═════ Source data ═════
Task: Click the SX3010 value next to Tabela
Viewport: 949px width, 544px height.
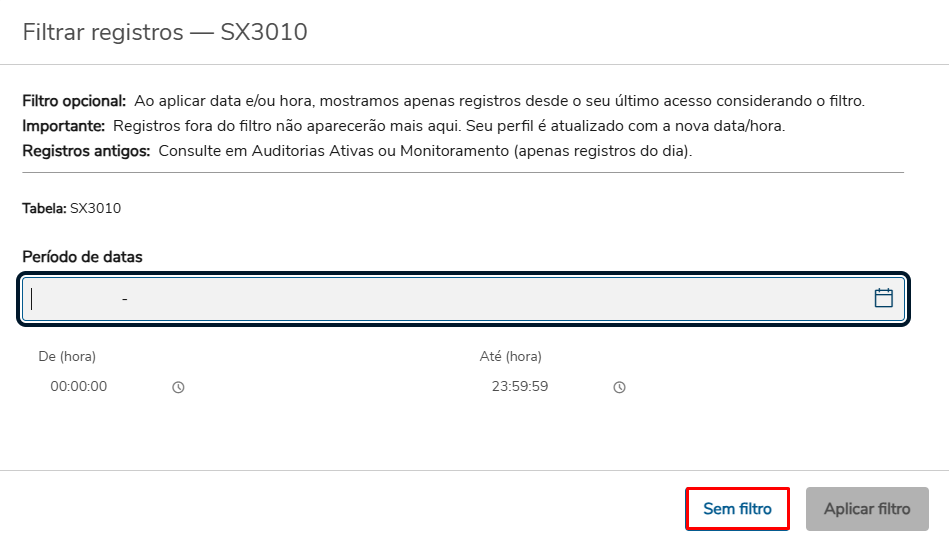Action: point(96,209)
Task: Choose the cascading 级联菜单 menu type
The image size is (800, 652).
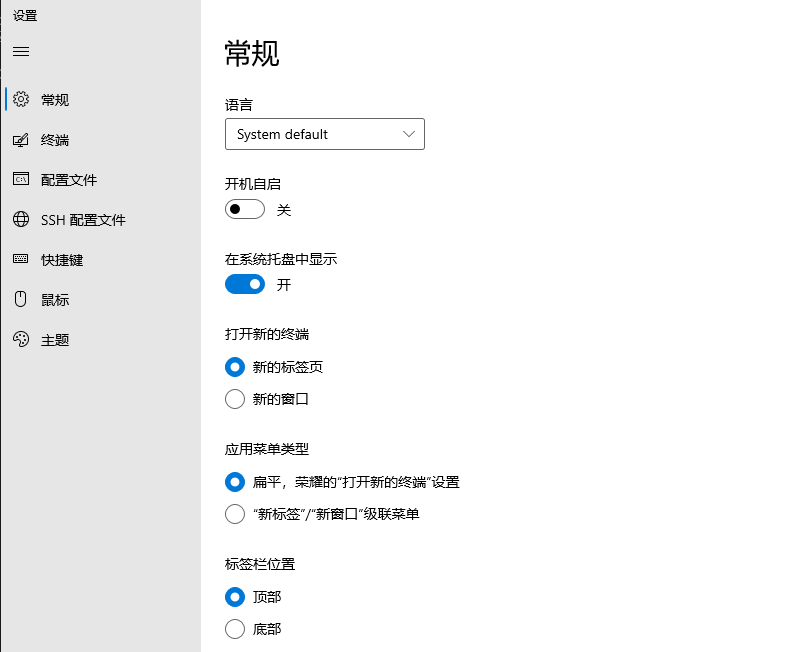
═════
═════ Source data ═════
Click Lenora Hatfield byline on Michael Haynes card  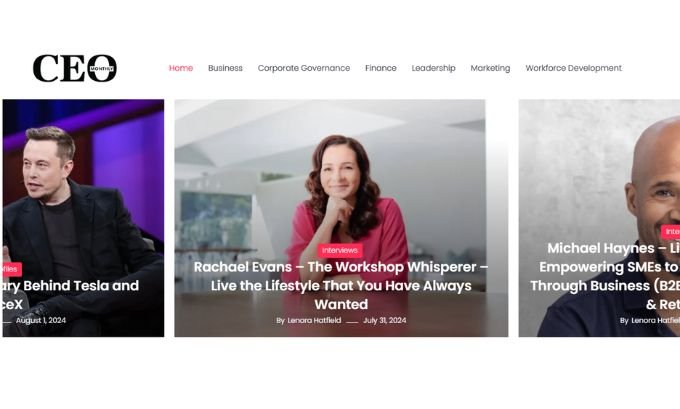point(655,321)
═════
═════ Source data ═════
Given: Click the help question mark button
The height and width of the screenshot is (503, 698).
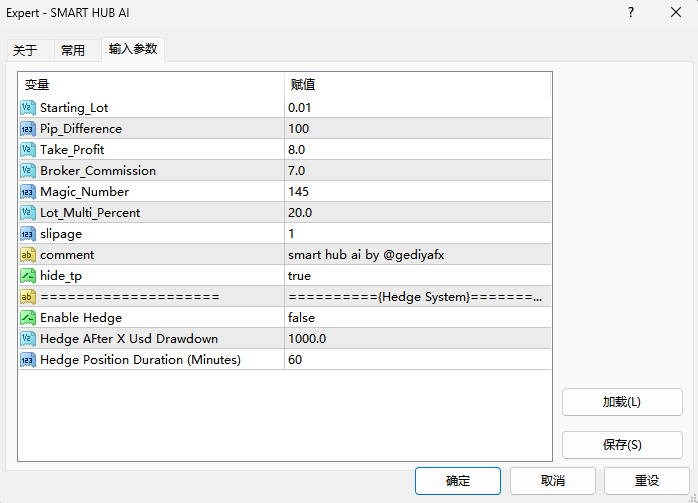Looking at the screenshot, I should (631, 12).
═════
The number of lines in the entries holding the word "Task" is what is needed. Supply that number only.

2